Production figures in South Korea, Japan and Taiwan will exceed those recorded in 2020. Uncertainty remains, however, regarding the full impact of an industrial fire at Yieh Corp.’s Kaohsiung plant, in Taiwan. The country’s output is unlikely to reach its pre-pandemic tonnage, this year.
In the European Union, stainless steel shipments are forecast to register double-digit percentage growth, and expand to 6.95 million tonnes, in 2021. Figures in the third quarter are expected to decline, due to recent bad weather. Floods in Northern Europe caused damage to steel processing facilities and disrupted logistics operations. A modest recovery is expected, in the fourth quarter.

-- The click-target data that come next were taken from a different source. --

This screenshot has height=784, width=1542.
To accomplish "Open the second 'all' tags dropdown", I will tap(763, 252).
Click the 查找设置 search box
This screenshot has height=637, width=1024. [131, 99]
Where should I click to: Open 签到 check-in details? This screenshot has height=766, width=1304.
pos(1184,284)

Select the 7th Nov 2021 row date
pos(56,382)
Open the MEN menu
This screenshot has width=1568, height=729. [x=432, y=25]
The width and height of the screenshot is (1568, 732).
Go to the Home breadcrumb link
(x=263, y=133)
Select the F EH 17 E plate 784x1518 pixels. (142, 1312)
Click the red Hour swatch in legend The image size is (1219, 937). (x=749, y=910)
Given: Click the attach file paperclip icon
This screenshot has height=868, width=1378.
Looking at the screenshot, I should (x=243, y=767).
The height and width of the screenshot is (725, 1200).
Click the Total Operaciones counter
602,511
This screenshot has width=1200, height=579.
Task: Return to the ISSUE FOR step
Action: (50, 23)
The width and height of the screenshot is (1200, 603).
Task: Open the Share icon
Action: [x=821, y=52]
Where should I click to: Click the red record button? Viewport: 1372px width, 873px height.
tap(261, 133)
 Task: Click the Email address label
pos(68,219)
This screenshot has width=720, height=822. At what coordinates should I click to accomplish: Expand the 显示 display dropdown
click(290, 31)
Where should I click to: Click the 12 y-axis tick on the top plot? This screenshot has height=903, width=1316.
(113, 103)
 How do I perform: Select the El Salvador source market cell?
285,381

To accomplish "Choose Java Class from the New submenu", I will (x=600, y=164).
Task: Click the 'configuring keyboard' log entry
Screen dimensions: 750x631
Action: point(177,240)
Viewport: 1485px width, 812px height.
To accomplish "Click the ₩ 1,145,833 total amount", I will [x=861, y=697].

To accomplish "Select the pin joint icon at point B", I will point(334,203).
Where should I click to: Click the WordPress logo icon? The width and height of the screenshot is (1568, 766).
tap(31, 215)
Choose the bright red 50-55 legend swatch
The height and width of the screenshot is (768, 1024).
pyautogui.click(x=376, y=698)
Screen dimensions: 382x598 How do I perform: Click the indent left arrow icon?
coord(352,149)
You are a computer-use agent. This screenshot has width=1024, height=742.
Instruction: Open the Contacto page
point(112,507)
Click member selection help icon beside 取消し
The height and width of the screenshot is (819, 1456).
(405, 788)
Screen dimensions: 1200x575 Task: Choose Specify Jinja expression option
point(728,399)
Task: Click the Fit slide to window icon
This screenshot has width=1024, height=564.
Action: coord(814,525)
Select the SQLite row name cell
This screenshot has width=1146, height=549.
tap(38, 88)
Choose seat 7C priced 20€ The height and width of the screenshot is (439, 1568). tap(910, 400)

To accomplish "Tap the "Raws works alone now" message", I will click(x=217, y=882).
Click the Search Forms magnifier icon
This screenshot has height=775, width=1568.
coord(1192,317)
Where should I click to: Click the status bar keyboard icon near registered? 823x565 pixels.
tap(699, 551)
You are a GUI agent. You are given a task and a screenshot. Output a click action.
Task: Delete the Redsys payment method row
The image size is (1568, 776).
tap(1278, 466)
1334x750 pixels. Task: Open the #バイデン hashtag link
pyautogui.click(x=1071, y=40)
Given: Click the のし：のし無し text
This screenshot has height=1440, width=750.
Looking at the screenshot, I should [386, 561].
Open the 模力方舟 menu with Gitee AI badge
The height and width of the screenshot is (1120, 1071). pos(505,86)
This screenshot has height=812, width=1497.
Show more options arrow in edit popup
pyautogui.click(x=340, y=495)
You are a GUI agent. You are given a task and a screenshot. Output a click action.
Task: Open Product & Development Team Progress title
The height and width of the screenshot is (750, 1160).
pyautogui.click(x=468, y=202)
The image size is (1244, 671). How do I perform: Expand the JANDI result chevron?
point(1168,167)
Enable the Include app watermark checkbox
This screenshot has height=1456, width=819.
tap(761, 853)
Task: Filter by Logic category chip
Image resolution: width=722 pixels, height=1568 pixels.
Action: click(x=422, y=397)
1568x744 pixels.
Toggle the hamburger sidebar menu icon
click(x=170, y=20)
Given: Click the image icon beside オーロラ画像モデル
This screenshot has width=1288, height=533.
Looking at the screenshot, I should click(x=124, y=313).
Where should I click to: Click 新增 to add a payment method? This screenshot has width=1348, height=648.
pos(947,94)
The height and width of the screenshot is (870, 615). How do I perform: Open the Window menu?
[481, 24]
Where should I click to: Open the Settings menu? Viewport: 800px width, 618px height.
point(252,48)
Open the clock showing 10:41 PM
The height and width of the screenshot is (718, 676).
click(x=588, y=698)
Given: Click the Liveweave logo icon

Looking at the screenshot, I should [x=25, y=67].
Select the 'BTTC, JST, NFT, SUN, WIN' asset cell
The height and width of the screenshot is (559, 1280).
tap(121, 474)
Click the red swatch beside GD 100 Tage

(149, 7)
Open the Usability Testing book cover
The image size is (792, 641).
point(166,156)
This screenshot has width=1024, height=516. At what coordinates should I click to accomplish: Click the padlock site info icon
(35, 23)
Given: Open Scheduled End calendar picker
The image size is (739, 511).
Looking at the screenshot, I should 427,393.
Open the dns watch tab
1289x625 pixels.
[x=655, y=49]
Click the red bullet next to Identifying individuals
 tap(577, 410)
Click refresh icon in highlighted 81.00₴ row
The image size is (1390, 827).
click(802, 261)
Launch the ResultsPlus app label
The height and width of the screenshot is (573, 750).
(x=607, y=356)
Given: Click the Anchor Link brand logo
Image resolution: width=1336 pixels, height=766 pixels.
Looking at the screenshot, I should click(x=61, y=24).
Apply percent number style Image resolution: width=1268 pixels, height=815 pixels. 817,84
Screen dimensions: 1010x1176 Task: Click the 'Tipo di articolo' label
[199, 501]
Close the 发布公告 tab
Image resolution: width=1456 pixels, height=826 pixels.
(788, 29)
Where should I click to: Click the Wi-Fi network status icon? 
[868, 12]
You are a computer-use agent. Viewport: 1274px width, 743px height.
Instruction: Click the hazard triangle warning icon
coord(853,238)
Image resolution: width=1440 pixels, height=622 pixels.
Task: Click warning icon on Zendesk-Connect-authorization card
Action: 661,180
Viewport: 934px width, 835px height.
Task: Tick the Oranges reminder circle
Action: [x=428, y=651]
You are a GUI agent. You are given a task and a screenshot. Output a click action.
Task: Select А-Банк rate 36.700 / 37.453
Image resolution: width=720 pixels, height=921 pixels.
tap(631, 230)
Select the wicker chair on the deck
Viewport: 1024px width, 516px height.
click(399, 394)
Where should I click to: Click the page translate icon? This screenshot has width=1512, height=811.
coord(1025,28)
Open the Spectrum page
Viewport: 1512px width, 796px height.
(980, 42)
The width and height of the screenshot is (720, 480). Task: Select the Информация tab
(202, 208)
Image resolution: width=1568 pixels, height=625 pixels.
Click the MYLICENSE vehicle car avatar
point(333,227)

US steel mills should record a year-on-year production increase of nearly 15 percent, to 2.46 million tonnes, in 2021. Despite plant capacity utilisation rates exceeding 80 percent since the end of May, steel mills are unable to meet healthy domestic demand.
Notwithstanding growing production volumes worldwide, shortages of stainless steel are reported in most markets. Global end-user consumption is healthy, due to economic stimulus packages and positive post-pandemic outlooks. Low stock levels are exacerbating substantial supply deficits. Consequently, prices are likely to face continued upward pressure, in the medium term.